5. Il résulte de ce qui précède, sans qu’il soit besoin d’examiner les autres moyens de la requête, que M. B est fondé à demander l’annulation de la décision du 4 septembre 2024 par laquelle le préfet de police a refusé de lui délivrer un titre de séjour, ainsi que, par voie de conséquence, l’annulation des décisions l’obligeant à quitter le territoire français et fixant le pays de destination.
Sur les conclusions aux fins d’injonction :
6. En raison du motif qui la fonde, l’annulation de l’arrêté attaqué implique nécessairement, sous réserve de changements de circonstances, qu’un titre de séjour « salarié » soit délivré à M. B sur le fondement de l’article L. 911-1 du code de justice administrative.

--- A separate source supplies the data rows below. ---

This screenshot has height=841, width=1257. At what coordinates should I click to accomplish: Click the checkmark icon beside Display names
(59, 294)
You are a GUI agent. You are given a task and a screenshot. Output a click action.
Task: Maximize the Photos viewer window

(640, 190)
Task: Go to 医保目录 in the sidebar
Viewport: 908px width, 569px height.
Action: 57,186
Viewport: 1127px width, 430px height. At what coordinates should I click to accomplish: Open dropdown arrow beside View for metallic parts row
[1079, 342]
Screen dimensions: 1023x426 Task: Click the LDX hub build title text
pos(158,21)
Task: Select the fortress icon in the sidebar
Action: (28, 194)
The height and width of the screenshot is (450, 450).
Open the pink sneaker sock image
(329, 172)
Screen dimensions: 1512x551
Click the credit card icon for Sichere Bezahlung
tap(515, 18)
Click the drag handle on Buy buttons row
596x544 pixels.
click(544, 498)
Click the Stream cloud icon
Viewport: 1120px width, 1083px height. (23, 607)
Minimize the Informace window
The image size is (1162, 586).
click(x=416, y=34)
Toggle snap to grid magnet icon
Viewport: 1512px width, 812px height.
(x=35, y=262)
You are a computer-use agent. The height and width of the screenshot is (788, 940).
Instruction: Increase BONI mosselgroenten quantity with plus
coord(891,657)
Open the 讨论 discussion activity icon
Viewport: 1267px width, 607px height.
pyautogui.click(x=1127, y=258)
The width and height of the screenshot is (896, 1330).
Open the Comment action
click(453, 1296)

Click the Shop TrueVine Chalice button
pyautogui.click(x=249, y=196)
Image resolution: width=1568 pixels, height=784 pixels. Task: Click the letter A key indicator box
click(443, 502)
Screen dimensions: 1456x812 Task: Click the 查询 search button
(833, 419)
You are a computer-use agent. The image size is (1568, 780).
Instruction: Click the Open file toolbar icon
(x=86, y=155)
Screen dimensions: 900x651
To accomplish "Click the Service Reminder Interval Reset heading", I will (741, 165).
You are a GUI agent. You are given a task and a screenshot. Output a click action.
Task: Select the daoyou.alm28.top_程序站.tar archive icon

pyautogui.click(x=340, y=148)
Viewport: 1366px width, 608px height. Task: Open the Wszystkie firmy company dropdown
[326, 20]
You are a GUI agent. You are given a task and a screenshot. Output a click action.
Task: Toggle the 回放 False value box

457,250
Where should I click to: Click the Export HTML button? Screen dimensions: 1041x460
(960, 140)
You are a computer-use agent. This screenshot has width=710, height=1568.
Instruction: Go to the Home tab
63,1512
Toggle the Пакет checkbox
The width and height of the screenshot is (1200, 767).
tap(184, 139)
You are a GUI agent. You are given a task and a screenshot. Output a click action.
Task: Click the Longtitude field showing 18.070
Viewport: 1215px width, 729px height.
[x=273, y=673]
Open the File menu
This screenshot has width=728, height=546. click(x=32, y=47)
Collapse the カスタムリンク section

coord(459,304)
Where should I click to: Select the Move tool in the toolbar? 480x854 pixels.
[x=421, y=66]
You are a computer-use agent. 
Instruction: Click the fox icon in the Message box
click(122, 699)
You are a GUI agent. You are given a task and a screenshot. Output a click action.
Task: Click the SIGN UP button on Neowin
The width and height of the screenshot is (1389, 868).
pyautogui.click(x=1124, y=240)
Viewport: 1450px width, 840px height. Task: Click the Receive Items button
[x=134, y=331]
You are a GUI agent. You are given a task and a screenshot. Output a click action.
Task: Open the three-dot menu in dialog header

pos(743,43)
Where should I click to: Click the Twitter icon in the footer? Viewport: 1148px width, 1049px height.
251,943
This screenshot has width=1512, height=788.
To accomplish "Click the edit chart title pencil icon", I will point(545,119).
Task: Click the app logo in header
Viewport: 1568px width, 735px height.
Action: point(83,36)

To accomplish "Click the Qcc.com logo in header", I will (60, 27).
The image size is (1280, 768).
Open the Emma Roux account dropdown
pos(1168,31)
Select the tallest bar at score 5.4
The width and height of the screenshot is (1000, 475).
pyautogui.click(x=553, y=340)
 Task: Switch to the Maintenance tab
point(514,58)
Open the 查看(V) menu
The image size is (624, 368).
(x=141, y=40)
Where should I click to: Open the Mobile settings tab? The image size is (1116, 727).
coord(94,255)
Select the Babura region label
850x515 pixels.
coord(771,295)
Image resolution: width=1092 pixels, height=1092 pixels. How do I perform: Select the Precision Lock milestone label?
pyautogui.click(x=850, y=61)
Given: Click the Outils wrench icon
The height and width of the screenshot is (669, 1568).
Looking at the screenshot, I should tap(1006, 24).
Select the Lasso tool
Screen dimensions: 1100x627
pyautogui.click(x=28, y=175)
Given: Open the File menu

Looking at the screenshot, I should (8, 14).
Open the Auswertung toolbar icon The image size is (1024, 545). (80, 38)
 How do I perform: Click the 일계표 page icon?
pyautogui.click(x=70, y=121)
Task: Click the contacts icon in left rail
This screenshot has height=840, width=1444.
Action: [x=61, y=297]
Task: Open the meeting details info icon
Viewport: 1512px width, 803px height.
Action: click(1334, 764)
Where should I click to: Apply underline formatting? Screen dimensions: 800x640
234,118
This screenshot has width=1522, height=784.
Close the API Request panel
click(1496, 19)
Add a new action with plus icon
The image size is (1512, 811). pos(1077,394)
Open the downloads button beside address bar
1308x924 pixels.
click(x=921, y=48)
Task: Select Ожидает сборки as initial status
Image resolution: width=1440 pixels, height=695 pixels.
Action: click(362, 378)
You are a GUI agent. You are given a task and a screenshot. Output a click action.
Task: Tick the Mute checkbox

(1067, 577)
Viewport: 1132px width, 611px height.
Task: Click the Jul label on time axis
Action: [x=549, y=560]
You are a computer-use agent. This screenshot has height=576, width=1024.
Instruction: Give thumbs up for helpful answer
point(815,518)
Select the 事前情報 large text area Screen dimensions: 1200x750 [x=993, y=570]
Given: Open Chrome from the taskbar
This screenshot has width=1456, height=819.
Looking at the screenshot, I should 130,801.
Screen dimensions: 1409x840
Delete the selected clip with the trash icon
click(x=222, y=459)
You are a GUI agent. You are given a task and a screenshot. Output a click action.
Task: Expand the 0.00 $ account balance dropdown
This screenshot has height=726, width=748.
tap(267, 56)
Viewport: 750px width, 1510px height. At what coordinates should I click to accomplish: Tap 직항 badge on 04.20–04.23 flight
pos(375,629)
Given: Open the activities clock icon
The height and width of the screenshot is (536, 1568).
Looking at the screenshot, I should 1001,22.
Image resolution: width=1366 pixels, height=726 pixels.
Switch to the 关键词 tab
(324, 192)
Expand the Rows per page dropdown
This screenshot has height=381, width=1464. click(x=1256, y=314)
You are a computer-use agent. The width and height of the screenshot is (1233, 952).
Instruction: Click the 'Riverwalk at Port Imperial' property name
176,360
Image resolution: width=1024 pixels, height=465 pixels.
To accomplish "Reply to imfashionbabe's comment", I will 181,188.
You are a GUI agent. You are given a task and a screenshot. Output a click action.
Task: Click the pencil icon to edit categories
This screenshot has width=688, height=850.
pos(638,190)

Il y a lieu d’enjoindre au préfet de police, ou au préfet territorialement compétent au regard du lieu de résidence, de lui délivrer ce titre de séjour dans un délai de trois mois à compter de la notification du présent jugement et de lui délivrer, dans l’attente, une autorisation provisoire de séjour l’autorisant à travailler dans le délai de quinze jours suivant la notification du présent jugement.
Sur les frais liés au litige :
7. Il y a lieu, dans les circonstances de l’espèce, de mettre à la charge de l’Etat le versement à M. B d’une somme de 1 200 euros au titre de l’article L. 761-1 du code de justice administrative
D E C I D E :
Article 1er : Les décisions du préfet de police en date du 4 septembre 2024 portant refus de titre de séjour, obligation de quitter le territoire français et fixant le pays de destination sont annulées.
Article 2 : Il est enjoint au préfet de police, ou au préfet territorialement compétent, de délivrer à M. B un titre de séjour portant la mention « salarié » dans le délai de trois mois à compter de la notification du présent jugement et de lui délivrer, dans l’attente, une autorisation provisoire de séjour l’autorisant à travailler dans le délai de quinze jours suivant la notification du présent jugement.
Article 3 : L’Etat versera à M. B une somme de 1 200 (mille deux-cents) euros au titre de l’article L. 761-1 du code de justice administrative.
Article 4 : Le présent jugement sera notifié à M. A B et au préfet de police.
Délibéré après l’audience du 19 novembre 2024 à laquelle siégeaient :
— Mme Topin, présidente ;
— Mme Marik-Descoings, première conseillère.
— Mme Perrin, première conseillère ;
Rendu public par mise à disposition au greffe le 4 décembre 2024.
La présidente-rapporteure,
E. Topin
L’assesseure la plus ancienne,
N. Marik-DescoingsLa greffière,
N. Dupouy
La République mande et ordonne au préfet de police de Paris en ce qui le concerne ou à tous commissaires de justice à ce requis en ce qui concerne les voies de droit commun contre les parties privées, de pourvoir à l’exécution de la présente décision.